__PROBLEM__
Hunt through the entries for the word "icon" and copy each line in which it appears.

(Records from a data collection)
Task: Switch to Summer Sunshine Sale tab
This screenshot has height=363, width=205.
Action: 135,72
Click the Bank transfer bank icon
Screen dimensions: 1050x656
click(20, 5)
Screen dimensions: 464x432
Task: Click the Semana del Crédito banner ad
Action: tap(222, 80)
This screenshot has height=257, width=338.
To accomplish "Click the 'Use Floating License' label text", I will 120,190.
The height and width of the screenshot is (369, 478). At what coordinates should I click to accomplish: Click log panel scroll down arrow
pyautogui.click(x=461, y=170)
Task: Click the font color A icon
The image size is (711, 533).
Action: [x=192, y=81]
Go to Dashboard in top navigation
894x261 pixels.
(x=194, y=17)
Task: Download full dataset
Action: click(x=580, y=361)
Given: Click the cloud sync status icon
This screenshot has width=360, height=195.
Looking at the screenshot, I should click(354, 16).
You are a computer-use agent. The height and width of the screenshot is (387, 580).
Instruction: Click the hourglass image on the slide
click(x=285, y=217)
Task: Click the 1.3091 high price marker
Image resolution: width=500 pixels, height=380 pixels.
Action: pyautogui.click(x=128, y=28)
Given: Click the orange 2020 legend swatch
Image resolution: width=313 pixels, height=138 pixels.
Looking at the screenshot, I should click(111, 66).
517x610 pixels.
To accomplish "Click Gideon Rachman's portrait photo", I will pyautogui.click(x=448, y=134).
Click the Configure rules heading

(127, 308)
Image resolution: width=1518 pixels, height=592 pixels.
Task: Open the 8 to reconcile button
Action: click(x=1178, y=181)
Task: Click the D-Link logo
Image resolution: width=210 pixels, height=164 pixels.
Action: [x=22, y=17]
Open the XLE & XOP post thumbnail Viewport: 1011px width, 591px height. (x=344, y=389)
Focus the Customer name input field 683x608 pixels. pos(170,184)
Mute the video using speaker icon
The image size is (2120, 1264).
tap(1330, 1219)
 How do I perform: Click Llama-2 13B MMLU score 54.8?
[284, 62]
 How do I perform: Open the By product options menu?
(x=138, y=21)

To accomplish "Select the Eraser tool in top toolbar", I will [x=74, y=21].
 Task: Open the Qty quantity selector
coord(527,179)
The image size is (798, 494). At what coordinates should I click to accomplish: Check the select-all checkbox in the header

__WRITTEN RESPONSE__
Click the Bank transfer bank icon
Task: Click the font color A icon
Given: Click the cloud sync status icon
Mute the video using speaker icon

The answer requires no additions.